I’ve never done anything like installing metal pipe, but have put some together for this job and although I actually think it is fun, I’m running out of time on the install…SO: In thinking about how I can make it go faster, I’m trying to make a call on how much flex pipe I can get away with using without destroying airflow. Unit is slightly oversized for the house size but I am under deadline to get this done this weekend before Insulation sub shows up. It’s mostly needed between floors to avoid lots of turns.
Edited 11/22/2005 9:43 pm ET by Merle
Replies
What size of pipe are you talking about going to flex with?
Here's a few rules of thumb about ducting:
1) an elbow has as much resistance as 10 ft of straight pipe.

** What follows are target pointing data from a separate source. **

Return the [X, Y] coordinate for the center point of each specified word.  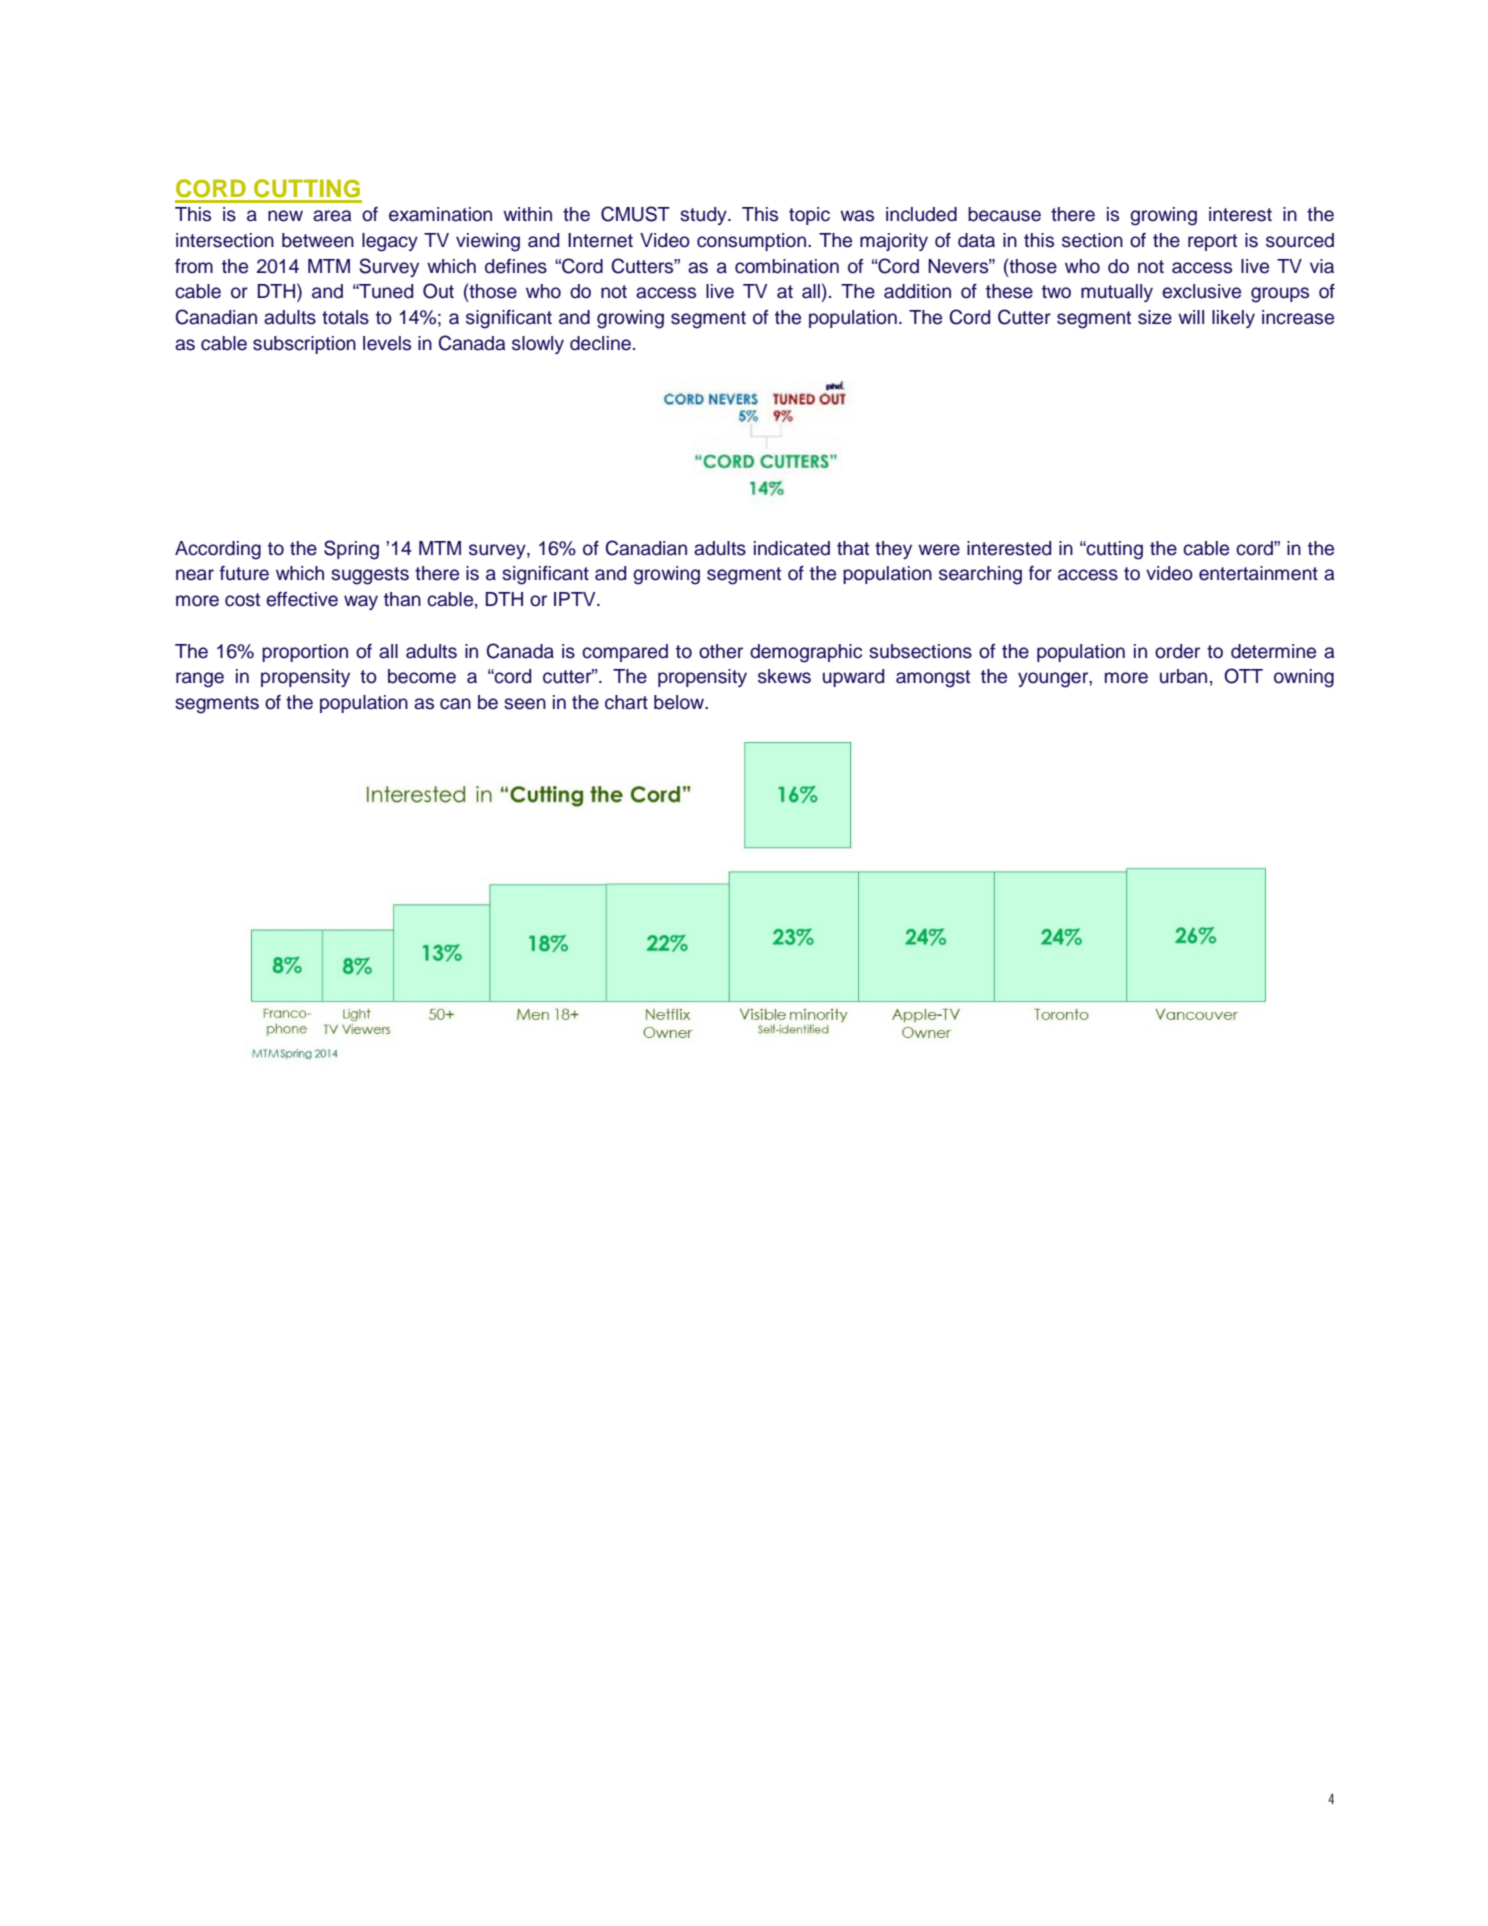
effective [302, 599]
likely [1233, 319]
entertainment [1258, 573]
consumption [753, 242]
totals [345, 317]
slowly [538, 345]
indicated [792, 548]
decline [600, 343]
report [1212, 242]
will [1191, 317]
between [318, 240]
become [422, 676]
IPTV [576, 599]
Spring [351, 550]
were [939, 550]
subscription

2) spiral FLEX pipe has twice as much resistance as smooth pipe
Some companies used to give the maximum total equivalent length for the longest/worst run of pipe to a room. More that the given equivalent and rated air flows would start to suffer.
Since the machine is oversized, it may be able to push enough air on low speed and be a bit noisy on high speed (which is used rarely anyway)
THANK YOU so much for your reply,
I am taking 3.5x10" to 6" via flex up through the floor creating a kind of S shape, and then I have also connected 6" to 6" with ~ 2 to 3 foot sections of flex up to open trusses. I have used flex instead of 90s in 4 places to cut down on connections and the cost of the shapable parts.More info is appreciated as once this is convered over...if this is wrong I must redo it.I also have T's carrying through to several rooms....Is there a way to know how the air flows in a T situation? I was assuming the air split each way, but now I see that may have been naive. How to assure the air will pull though T's evenly?I am splurging all seams and connections with mastic and taping over and using hose clamps in addtion for the flex. I am not going to be able to test the system before the ducting is covered over with insulation, so is there any way to test for leakage?